This is just my intuition, but I consider Linux to be at the absolute rock
bottom of the UNIX heap--probably the worst possible choice of a UNIX variant
for someone who wants UNIX.  It is too ragged, too inconsistent, too "hobbyist"
to be taken seriously.  It has received incredible hype, and that is the only
reason it even appears on the radar.  In fact, it has received so much hype that
people who never heard of UNIX are treating Linux as if it were God's gift to
the IT community, not realizing that far better and more stable versions of the
same operating system have been available and running in production for three
decades.  I don't like to run with the crowd just for the sake of running, so
when I took an interest in UNIX, I turned to FreeBSD--it's free, and the
developers seem to take UNIX a lot more seriously than the Linux kiddies do.  I
want an OS that can be used for real production, not just for tinkering on the
kitchen table, and I've already seen proof that FreeBSD is capable of this ...
it has been running my production Web site on the Net for four years, without
any problems at all.

> I'm not a "Microsoft hater", but I did make the
> mistake of buying a new OEM machine with Win98
> pre-installed back when Win98 was unfit for a
> desktop or anything else outside a test-lab ...

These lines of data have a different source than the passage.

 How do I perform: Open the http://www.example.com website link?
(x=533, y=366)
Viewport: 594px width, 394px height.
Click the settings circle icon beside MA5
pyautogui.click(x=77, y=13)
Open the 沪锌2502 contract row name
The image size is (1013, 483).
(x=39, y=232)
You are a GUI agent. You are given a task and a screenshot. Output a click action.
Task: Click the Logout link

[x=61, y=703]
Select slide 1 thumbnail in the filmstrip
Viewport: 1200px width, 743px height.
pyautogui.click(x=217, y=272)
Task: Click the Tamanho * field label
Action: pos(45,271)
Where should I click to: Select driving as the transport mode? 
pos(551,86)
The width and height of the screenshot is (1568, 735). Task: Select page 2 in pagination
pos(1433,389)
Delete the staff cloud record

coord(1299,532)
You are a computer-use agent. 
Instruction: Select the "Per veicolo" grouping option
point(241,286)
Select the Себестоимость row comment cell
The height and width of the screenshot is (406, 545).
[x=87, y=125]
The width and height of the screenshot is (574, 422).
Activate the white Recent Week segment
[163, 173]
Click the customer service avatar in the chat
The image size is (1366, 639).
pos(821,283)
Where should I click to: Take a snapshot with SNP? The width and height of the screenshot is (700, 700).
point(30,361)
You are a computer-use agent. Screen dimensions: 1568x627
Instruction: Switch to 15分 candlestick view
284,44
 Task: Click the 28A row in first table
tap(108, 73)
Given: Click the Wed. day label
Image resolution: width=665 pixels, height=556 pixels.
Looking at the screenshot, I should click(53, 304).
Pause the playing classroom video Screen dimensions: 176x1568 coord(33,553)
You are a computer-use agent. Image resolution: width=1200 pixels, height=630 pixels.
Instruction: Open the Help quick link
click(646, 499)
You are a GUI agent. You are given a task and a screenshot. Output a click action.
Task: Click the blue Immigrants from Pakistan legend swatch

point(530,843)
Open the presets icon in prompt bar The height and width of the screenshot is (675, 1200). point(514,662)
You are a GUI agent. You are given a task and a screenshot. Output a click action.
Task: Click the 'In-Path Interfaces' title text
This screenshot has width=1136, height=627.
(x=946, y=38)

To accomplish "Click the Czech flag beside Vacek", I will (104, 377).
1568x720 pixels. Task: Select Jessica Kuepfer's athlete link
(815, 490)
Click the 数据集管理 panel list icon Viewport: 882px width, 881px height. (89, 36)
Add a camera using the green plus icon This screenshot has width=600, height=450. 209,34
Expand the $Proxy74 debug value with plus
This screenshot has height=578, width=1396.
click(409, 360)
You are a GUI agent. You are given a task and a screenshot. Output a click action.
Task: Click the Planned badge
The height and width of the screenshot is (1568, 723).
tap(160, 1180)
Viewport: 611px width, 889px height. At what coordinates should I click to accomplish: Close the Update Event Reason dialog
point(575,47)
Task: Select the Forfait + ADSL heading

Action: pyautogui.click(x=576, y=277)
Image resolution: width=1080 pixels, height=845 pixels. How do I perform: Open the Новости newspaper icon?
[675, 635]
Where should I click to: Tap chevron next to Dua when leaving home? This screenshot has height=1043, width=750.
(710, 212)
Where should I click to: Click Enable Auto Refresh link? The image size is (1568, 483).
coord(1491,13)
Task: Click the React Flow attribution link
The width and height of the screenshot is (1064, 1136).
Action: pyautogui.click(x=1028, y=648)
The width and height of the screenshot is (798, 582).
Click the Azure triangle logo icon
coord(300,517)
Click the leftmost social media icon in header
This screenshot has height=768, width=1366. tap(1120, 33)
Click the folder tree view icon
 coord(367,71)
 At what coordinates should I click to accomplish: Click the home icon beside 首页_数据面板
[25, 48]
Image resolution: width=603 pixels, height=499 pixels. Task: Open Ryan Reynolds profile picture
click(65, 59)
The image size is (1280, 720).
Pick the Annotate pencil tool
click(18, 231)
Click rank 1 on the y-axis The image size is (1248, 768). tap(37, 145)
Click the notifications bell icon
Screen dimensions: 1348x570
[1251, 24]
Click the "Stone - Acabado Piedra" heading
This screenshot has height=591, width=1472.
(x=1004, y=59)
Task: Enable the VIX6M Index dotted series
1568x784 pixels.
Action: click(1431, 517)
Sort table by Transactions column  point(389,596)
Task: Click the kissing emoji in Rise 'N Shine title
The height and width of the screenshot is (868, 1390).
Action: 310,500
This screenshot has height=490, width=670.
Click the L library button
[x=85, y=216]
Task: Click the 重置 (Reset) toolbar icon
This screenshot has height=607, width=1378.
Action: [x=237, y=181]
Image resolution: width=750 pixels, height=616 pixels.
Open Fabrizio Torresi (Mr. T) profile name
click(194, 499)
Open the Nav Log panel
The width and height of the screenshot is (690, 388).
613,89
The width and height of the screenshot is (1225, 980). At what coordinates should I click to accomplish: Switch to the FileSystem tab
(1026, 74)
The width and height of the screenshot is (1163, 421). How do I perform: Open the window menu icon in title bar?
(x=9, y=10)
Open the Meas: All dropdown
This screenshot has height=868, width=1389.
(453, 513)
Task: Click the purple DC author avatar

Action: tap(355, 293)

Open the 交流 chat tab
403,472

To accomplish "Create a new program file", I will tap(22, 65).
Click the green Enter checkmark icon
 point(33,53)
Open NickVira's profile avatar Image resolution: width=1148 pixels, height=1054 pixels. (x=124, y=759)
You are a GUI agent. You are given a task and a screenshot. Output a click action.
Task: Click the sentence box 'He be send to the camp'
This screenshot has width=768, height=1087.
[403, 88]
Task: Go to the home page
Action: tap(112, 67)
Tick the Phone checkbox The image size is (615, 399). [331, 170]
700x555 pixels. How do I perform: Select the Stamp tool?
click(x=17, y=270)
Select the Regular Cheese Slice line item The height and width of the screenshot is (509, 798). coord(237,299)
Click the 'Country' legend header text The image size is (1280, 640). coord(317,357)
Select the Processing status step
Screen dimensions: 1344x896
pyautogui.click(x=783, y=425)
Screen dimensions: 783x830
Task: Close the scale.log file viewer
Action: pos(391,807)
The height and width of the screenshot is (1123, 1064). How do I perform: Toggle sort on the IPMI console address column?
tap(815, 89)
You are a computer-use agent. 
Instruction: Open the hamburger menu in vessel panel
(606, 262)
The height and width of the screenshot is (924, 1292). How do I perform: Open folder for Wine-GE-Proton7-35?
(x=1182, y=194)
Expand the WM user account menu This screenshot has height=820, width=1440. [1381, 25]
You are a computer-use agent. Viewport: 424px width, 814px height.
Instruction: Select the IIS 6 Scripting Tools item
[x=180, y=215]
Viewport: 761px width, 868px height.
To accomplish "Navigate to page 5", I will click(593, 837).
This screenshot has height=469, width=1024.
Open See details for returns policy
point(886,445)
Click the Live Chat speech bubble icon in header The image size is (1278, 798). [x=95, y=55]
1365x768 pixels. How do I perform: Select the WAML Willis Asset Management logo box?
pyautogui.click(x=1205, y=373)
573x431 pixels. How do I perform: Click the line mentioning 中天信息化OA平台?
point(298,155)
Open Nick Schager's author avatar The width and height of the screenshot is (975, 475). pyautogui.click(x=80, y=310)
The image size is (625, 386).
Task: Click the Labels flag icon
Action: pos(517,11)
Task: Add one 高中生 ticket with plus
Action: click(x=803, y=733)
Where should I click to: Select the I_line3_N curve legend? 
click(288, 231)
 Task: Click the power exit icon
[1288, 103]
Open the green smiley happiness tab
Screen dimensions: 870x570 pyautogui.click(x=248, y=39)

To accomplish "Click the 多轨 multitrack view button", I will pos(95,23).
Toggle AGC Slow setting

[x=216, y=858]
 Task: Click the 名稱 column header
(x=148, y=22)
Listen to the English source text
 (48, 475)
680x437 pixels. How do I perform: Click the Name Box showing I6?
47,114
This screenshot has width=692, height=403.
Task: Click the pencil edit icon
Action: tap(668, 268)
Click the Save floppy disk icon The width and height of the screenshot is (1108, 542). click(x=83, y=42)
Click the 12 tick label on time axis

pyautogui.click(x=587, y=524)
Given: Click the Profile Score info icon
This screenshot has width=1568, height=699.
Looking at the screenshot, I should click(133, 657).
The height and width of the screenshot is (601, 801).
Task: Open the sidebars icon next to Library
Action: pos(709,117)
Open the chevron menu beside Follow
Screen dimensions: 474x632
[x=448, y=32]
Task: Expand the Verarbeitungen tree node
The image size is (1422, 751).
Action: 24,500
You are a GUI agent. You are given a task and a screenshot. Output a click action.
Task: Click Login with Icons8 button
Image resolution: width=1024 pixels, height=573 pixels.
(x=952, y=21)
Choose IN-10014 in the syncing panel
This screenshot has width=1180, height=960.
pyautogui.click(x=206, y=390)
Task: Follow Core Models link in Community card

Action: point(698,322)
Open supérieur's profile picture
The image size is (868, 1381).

I always blast anything that is preinstalled, and reinstall from scratch.  I
like to know exactly what's on the machine, and the only way to know that is to
install it all yourself.

> ... (HP replaced entire system twice thinking
> the PC was bad).

See my other comments here about prematurely blaming hardware.  HP hardware, in
particular, is legendary for its reliability (even their OEM parts are often
screened to get only the cream of the crop).

> Now that they've fixed Win98 it gets the other
> half of my drive...

All the consumer versions of Windows are garbage, IMO.  As soon as NT came out,
I installed it, and I've never looked back.  NT can run for years without a
reboot, just like UNIX.

> FreeBSD:    multiuser, webserving & networks,
>             stable, powerful
> Windows:    friendly to non-geeks, hardware &
>             software compatability

Excellent summary.  Windows is what I recommend to non-IT friends and
relatives--my parents run it.  FreeBSD is what I'd recommend to a computer-savvy
party that wants something lean and mean to run a network in the most optimal
way--_especially_ if that network is going to have any contact at all with the
evil Internet and all the dark dangers it conceals.